━━━ MATERIAL PROVIDED ━━━
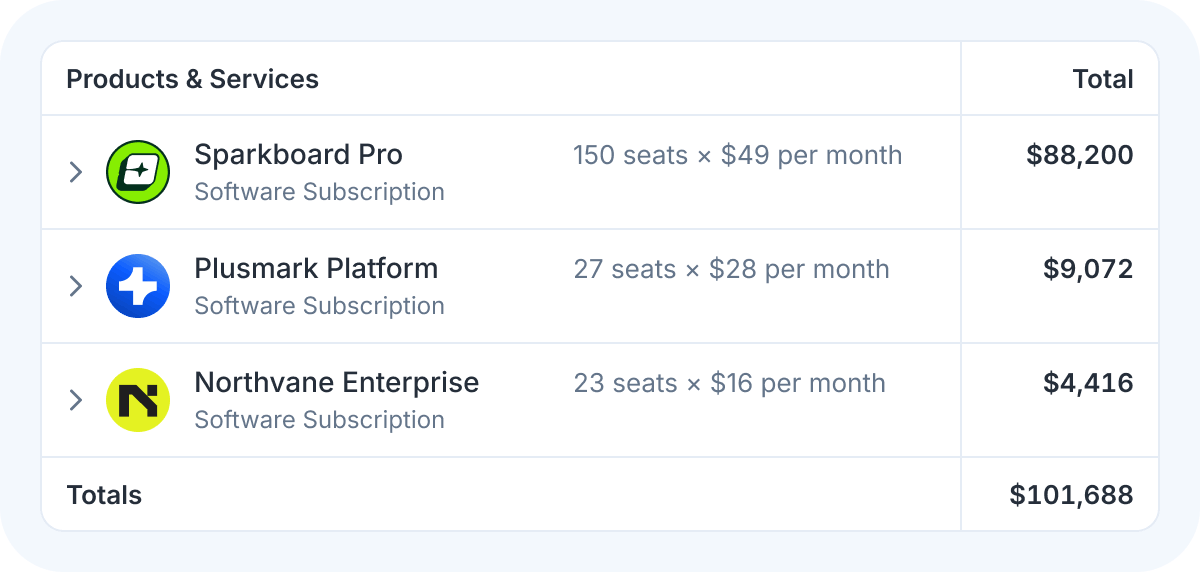
Task: Expand the Sparkboard Pro row chevron
Action: (75, 172)
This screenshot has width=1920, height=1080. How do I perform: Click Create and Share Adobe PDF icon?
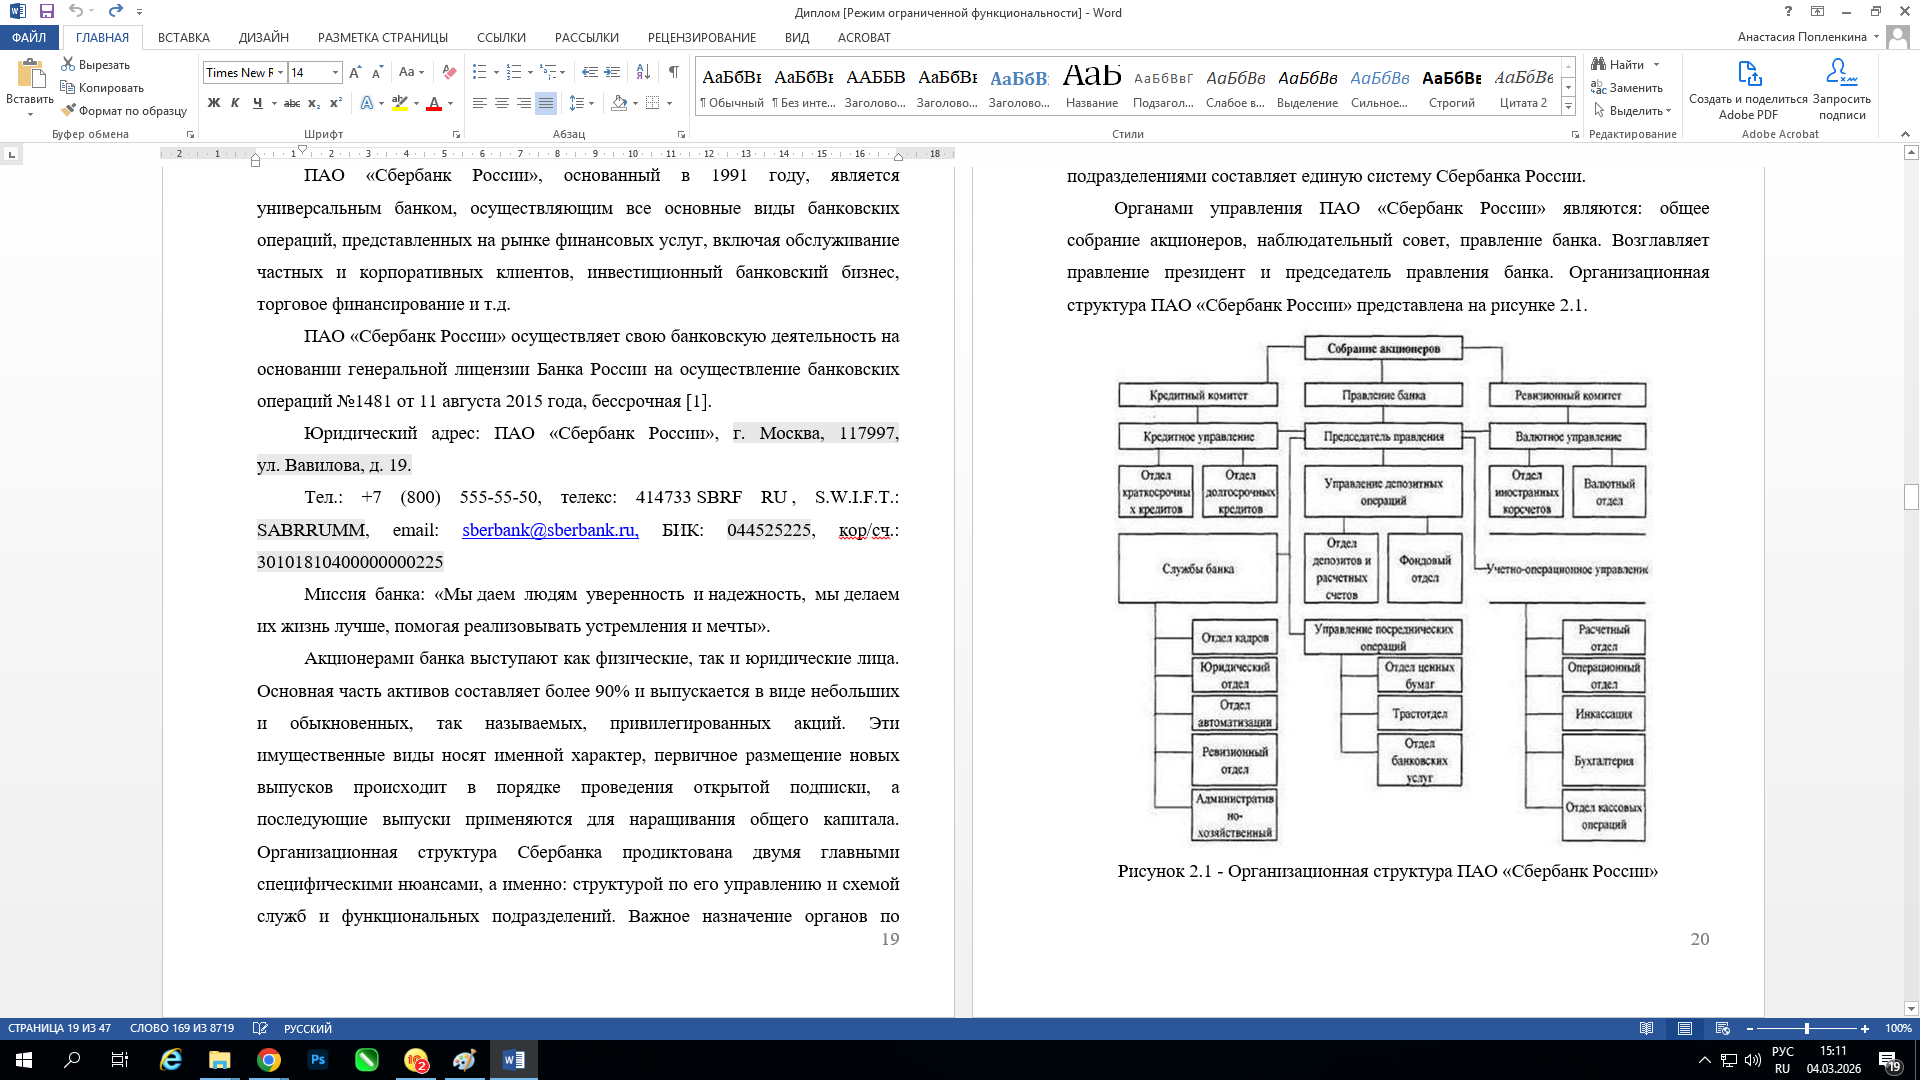(1748, 74)
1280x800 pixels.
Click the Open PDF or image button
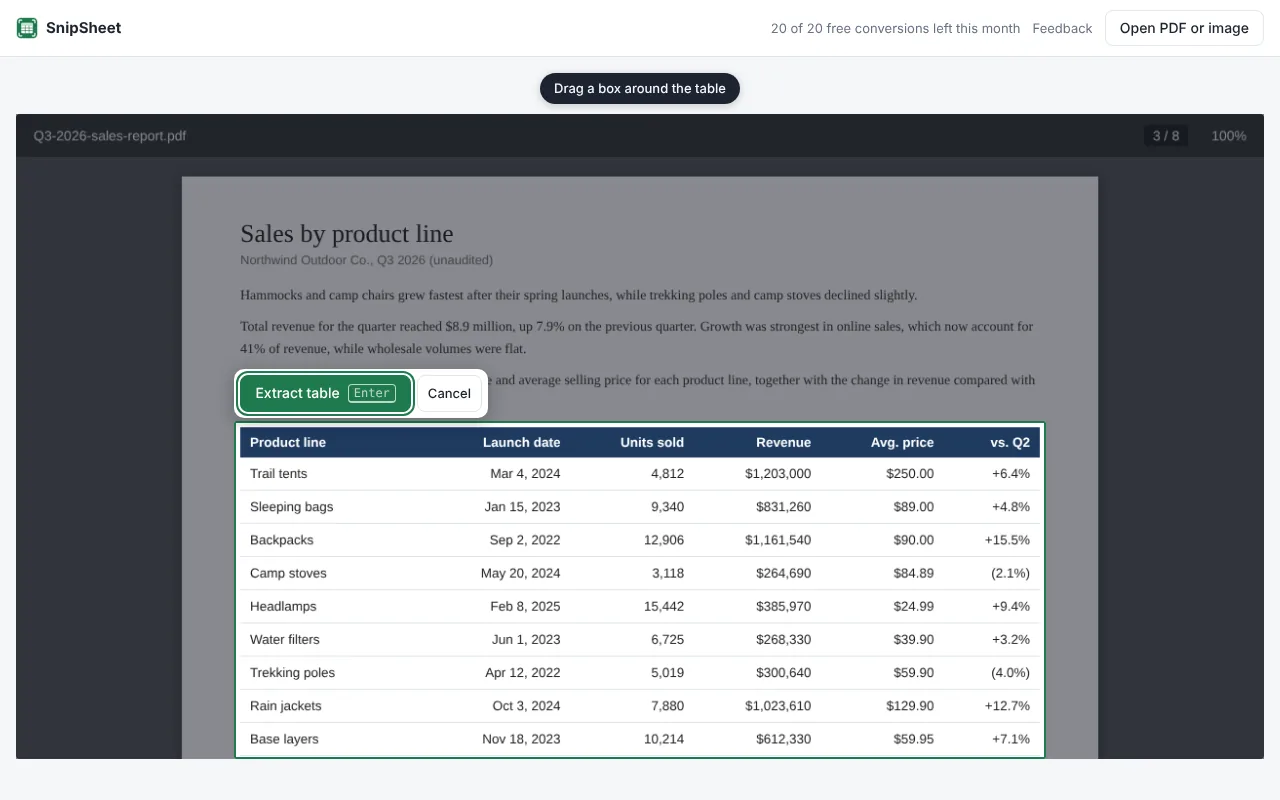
━━━
* **WHAT IS NEEDED**: Turn the material above into a Markdown table with columns "Row" and "Line," numbering each line of text. Skip blank lines and leave out the pictures.

* **WORKED ANSWER**:
| Row | Line |
|---|---|
| 1 | Task: Expand the Sparkboard Pro row chevron |
| 2 | Action: (75, 172) |
| 3 | This screenshot has width=1920, height=1080. How do I perform: Click Create and Share Adobe PDF icon? |
| 4 | (1748, 74) |
| 5 | 1280x800 pixels. |
| 6 | Click the Open PDF or image button |